*REQUIREMENT*.
Find every line in the rows below that contains the word "arrow", matching case, and copy each of those lines in full.

⟨

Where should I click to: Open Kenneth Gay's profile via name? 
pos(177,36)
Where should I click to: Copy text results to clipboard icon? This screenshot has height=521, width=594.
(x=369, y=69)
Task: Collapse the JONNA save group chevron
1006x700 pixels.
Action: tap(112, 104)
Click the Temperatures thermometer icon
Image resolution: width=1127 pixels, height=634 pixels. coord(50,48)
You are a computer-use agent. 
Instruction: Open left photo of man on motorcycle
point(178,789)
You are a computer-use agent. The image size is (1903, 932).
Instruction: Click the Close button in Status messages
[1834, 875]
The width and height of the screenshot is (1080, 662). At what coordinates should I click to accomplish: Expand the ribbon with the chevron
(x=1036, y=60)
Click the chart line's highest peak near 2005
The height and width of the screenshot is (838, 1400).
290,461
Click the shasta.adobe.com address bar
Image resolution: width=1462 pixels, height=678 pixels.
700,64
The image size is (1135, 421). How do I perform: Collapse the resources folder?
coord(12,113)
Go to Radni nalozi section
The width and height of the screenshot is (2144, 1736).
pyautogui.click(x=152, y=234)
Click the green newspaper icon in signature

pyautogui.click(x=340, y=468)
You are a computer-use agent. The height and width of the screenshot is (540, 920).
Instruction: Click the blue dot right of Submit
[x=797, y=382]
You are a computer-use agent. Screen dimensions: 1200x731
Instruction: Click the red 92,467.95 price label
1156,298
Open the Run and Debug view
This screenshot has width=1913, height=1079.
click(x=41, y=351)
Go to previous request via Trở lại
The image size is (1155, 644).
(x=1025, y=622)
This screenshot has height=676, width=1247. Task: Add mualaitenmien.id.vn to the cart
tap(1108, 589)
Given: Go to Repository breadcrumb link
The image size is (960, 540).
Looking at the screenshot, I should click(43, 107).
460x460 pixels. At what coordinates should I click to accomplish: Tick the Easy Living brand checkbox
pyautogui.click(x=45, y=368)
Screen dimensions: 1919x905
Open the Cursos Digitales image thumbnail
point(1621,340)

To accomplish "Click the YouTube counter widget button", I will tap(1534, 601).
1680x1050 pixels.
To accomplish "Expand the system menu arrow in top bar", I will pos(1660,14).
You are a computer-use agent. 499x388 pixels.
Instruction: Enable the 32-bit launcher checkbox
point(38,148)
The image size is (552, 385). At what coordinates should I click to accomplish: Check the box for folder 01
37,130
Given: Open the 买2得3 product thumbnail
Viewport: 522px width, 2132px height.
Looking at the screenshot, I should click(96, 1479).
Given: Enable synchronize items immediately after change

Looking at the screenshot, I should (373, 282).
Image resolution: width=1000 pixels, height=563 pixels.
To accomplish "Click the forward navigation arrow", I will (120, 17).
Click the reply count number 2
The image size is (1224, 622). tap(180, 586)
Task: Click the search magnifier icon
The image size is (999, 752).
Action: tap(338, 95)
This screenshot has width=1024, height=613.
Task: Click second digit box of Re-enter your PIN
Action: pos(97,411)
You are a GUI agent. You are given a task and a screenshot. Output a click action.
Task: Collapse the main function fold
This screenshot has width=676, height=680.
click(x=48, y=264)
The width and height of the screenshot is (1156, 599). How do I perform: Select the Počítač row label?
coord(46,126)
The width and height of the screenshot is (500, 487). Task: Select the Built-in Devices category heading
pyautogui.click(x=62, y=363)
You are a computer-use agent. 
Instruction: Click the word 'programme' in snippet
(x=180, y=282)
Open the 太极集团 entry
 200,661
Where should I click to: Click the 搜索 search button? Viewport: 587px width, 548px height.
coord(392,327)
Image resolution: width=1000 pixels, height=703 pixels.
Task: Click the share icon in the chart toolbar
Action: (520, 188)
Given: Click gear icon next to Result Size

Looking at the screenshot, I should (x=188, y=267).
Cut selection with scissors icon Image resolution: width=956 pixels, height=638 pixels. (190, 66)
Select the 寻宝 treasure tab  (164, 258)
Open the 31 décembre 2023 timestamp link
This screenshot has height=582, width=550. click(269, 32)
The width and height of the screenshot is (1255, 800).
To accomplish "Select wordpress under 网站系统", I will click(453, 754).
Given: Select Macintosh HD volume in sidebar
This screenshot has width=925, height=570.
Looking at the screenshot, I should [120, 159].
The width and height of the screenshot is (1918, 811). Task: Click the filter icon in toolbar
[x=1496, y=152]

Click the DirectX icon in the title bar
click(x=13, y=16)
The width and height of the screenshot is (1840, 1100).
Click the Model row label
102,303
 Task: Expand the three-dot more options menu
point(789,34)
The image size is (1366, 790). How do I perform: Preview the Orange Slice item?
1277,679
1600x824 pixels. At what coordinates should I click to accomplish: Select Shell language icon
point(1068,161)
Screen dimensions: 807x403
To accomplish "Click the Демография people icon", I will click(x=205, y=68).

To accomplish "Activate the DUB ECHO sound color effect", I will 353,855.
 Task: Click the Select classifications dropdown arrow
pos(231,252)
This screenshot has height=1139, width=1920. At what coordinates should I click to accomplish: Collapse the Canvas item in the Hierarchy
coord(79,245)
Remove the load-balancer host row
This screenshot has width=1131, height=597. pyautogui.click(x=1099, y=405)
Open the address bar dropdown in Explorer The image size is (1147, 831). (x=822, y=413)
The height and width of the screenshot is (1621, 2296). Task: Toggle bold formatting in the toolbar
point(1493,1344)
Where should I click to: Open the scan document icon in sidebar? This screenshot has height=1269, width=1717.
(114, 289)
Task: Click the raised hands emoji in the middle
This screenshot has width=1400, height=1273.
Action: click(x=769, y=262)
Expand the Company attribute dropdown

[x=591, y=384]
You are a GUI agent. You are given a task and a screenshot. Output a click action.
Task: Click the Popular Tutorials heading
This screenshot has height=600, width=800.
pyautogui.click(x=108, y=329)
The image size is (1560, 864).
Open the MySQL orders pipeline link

⟩

*ANSWER TO THIS TASK*.
To accomplish "Expand the system menu arrow in top bar", I will pos(1660,14).
To accomplish "Click the forward navigation arrow", I will (120, 17).
 Task: Click the Select classifications dropdown arrow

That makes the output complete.